The sun is the ultimate creator of life on our planet. For the last 4 billion years, life forms have evolved to utilize this endless source of energy through every means possible. This can be seen no clearer than in a jungle, the ultimate battleground for sunlight. Trees grow tall and thin for the chance to break through the canopy and fight for the sunlight. If any other plants want to bask in the sunlight, then they have to climb. Vines swing their tendrils around the jungle floor until they contact a tree which they will immediately latch onto and begin their ascent. Once at the top of the canopy, these thin vines will burst with voluminous leaves that take up as much space as possible. Much like plants, humans have evolved to take full advantage of the sun. The human body uses the sun to produce vitamin D, to control sleep-wake cycles, and as an energy source to power their mitochondria.
Humans have been using the sun to power their bodies for 200,000 years, until the industrial revolution, when the invention of the lightbulb changed everything.

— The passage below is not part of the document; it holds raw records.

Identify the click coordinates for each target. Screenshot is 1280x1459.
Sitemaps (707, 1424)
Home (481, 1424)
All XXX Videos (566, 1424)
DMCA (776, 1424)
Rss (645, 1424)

Suddenly, working was no longer bounded by the presence of sunlight, and people could be productive in sheltered indoor environments. For the first time in history, more people were working in dimly lit buildings than outside in the sunlight. The consequences of this shift were felt immediately. A new disease called rickets plagued industrialized Europe . A disease which would weaken and deform the bones of children. At its peak, 90% of all children in industrialized Europe were affected by rickets. The epidemic raged until a group of doctors discovered that the cause of rickets was a lack of sunlight. After World War I, the sunshine movement went into full swing, and all across Europe, children were encouraged to bathe in the direct rays of the sun.

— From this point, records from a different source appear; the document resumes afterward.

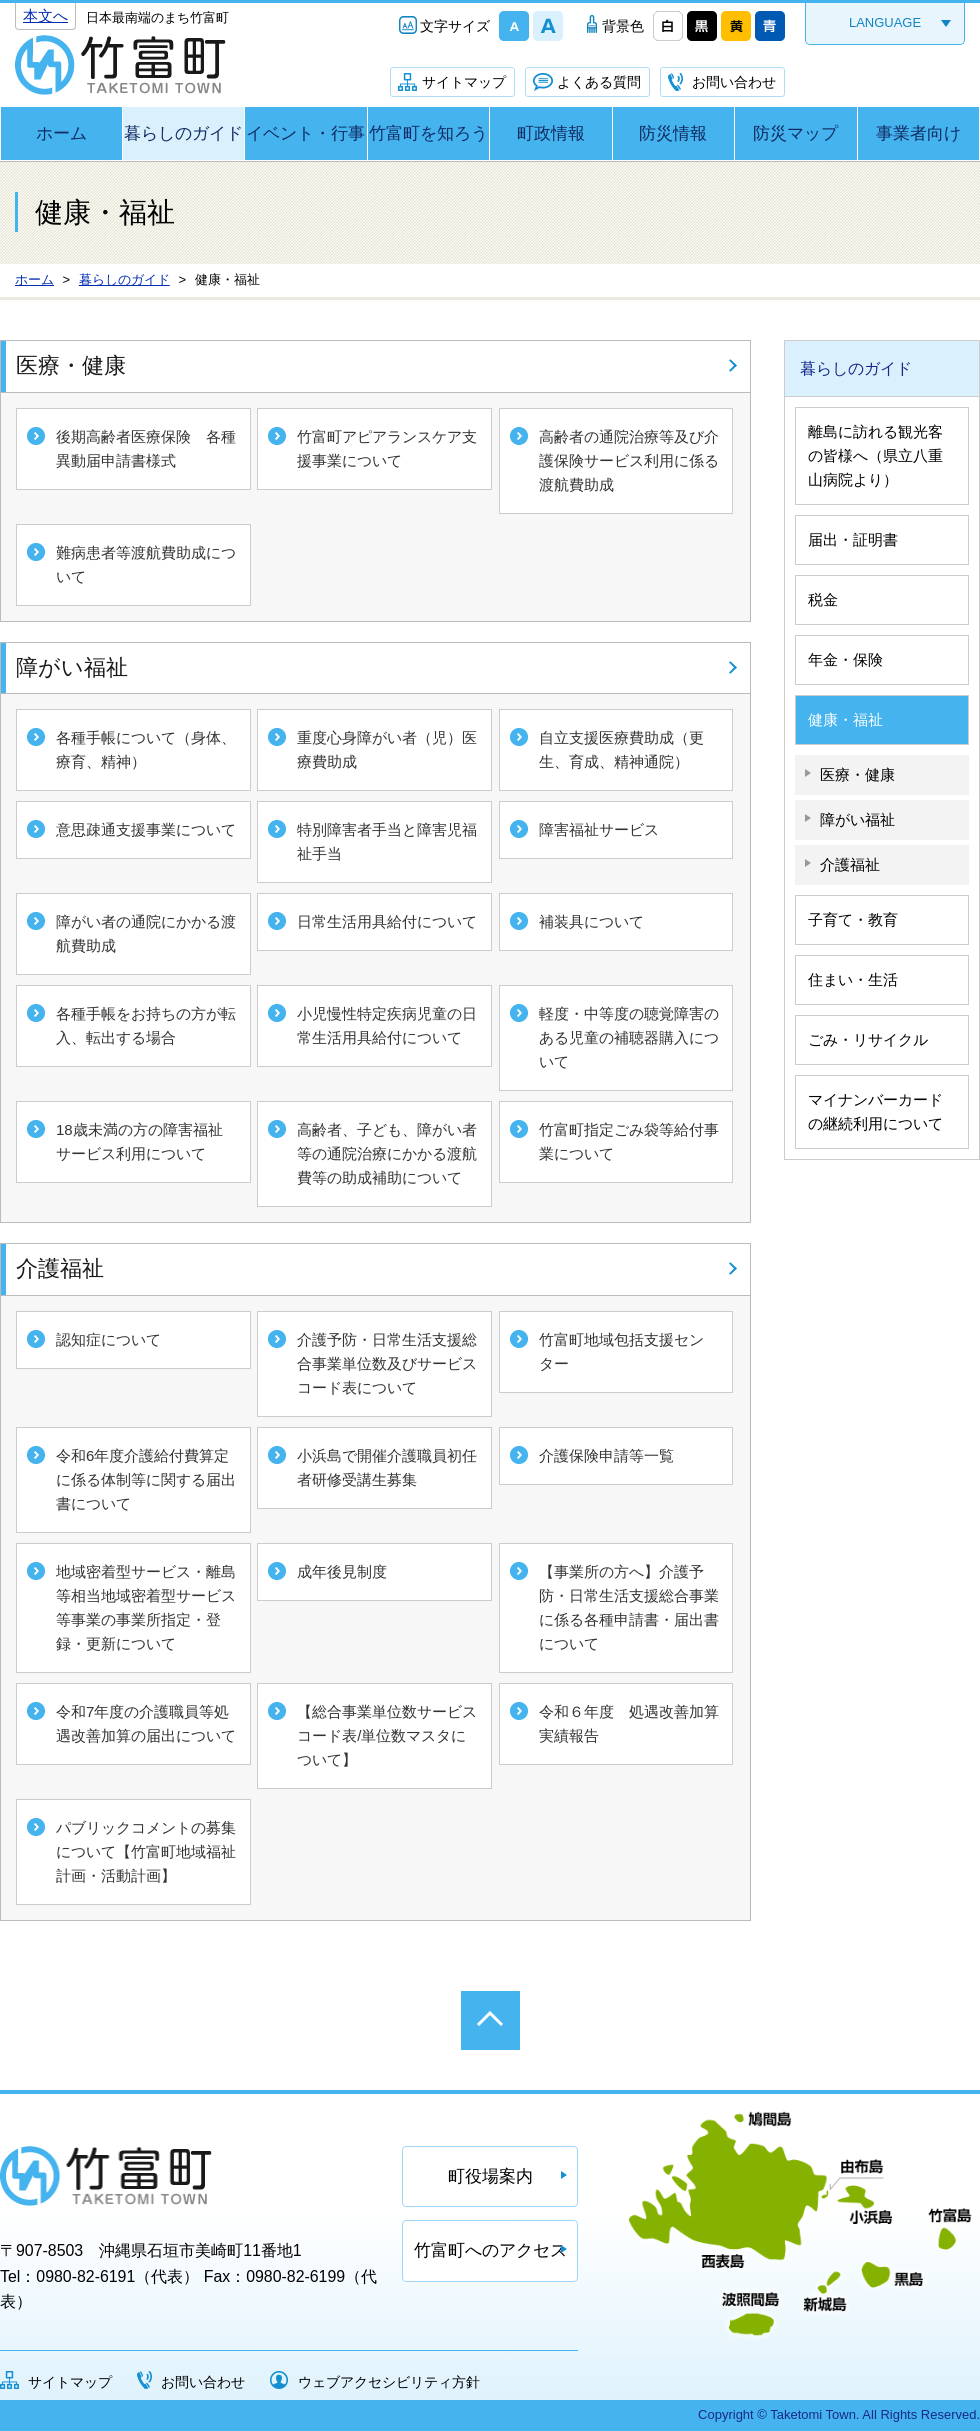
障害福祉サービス (599, 829)
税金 (823, 599)
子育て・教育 (853, 919)
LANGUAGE (885, 22)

Vitamin D deficiency is the ultimate cause of rickets which is why it afflicted children working in factories all day. The modern-day solution to rickets has been calcium and vitamin D supplementation, which has successfully prevented rickets but fails in comparison to the benefits of sunlight. Even with vitamin D fortified foods, 50% of all people living in industrialized countries are deficient in vitamin D.
Light deprived people are not only missing out on vitamin D but are also missing the light energy that human cells require to properly function. Human mitochondria evolved to absorb sunlight to produce energy and reduce oxidative stress. Depriving these cells of light energy cripples their ability to perform basic functions, contributing to the development of almost every disease from arthritis to dementia.

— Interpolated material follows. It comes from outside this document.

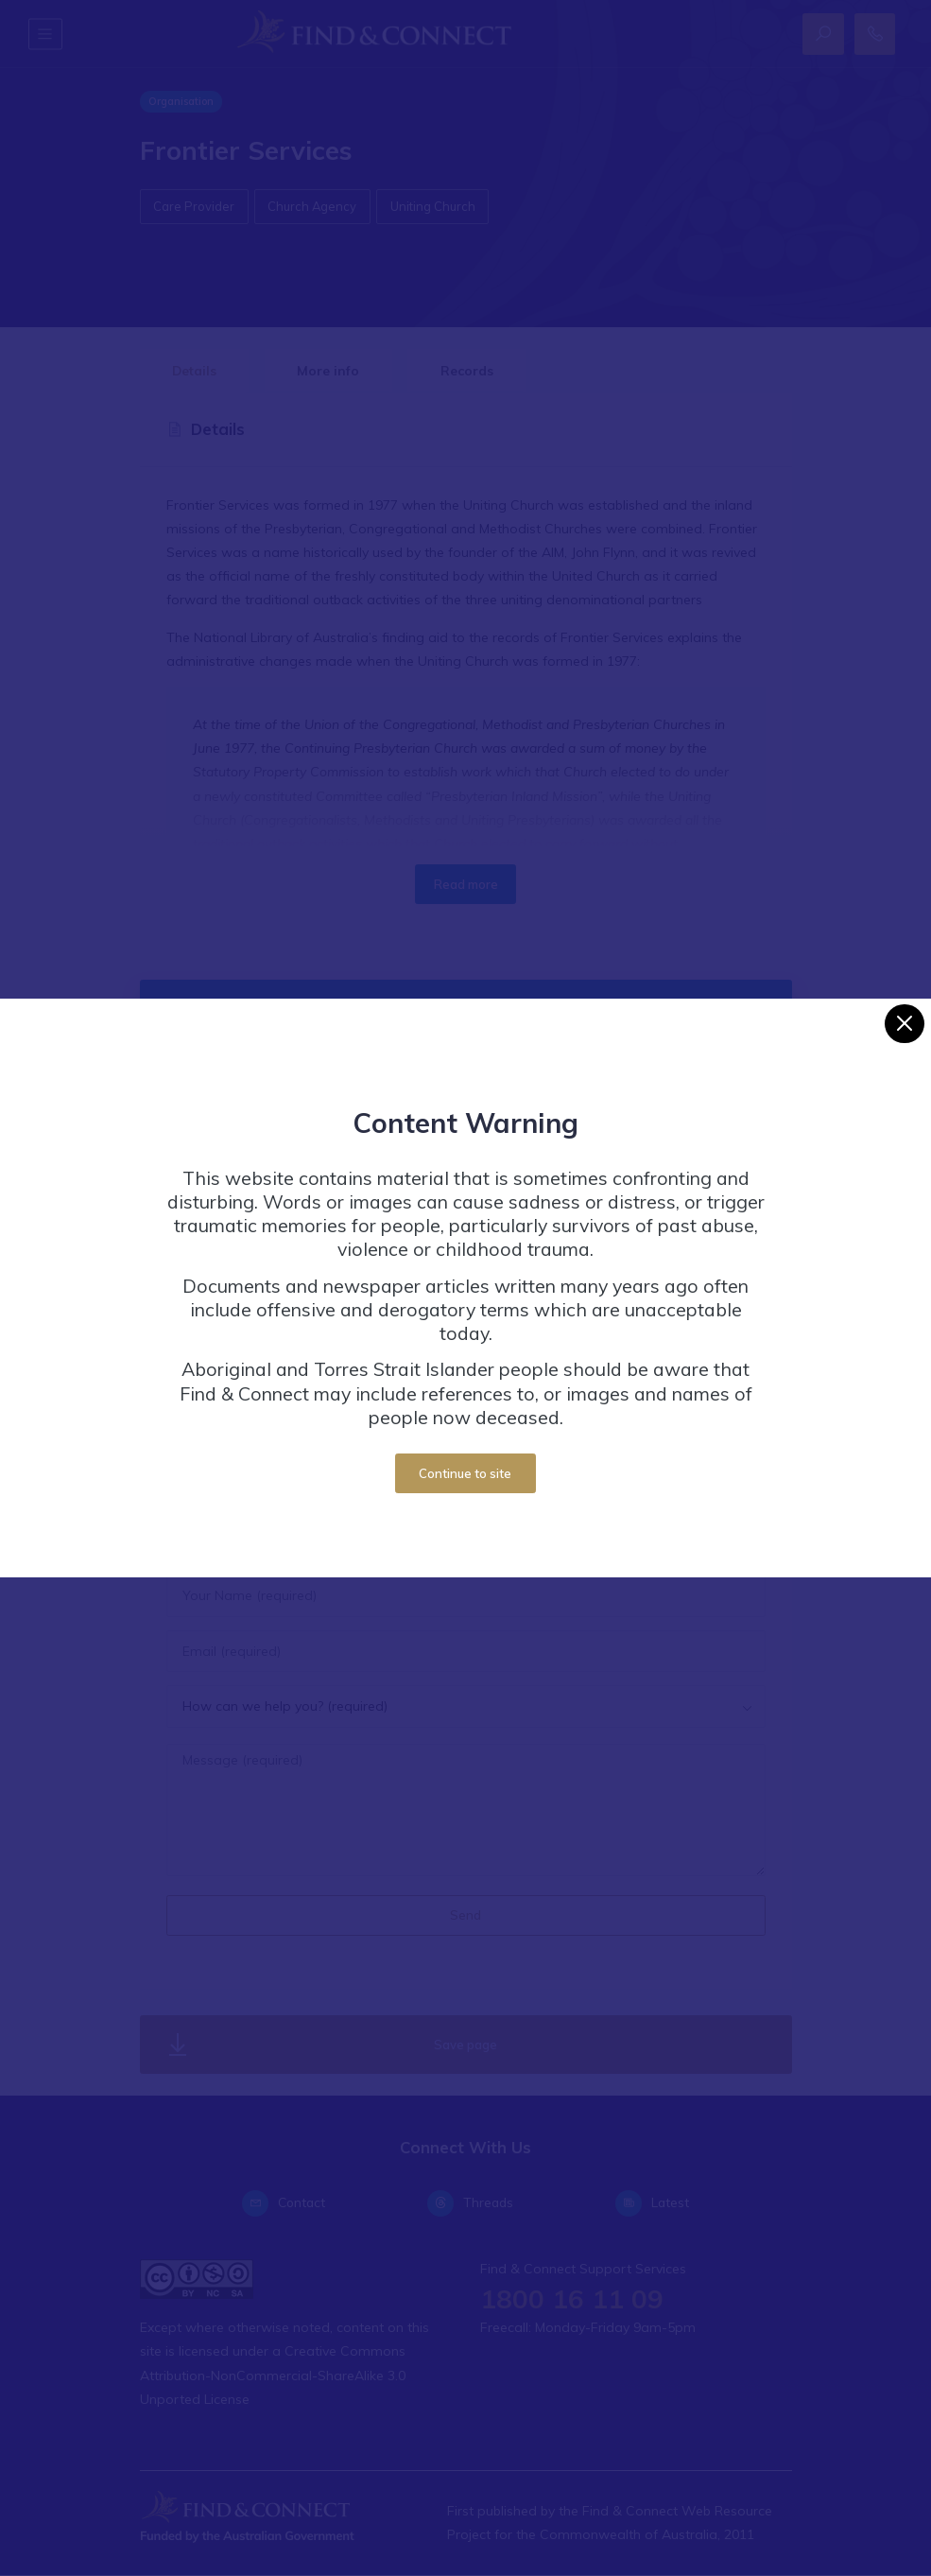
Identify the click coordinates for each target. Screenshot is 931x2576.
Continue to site (465, 1473)
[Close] (904, 1023)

In recent years, messages from many public health organizations have been focused on limiting ultraviolet light exposure due to fear of melanoma and skin damage. They frequently recommend using sunscreen, covering up, and avoiding the bright parts of the day. These precautions mitigate your risk of skin damage but they completely ignore the significant harm caused by light deprivation. In 2006, the World Health Organization estimated the global disease burden of too little sunlight exposure was 2000 greater than the burden of too much sunlight. Yet, the only narrative that people hear is the sun can give you cancer, so you better cover up or stay inside.
It took 50 years of disease and deformity for industrial Europe to incorporate light back into their daily routine, how long will it take us?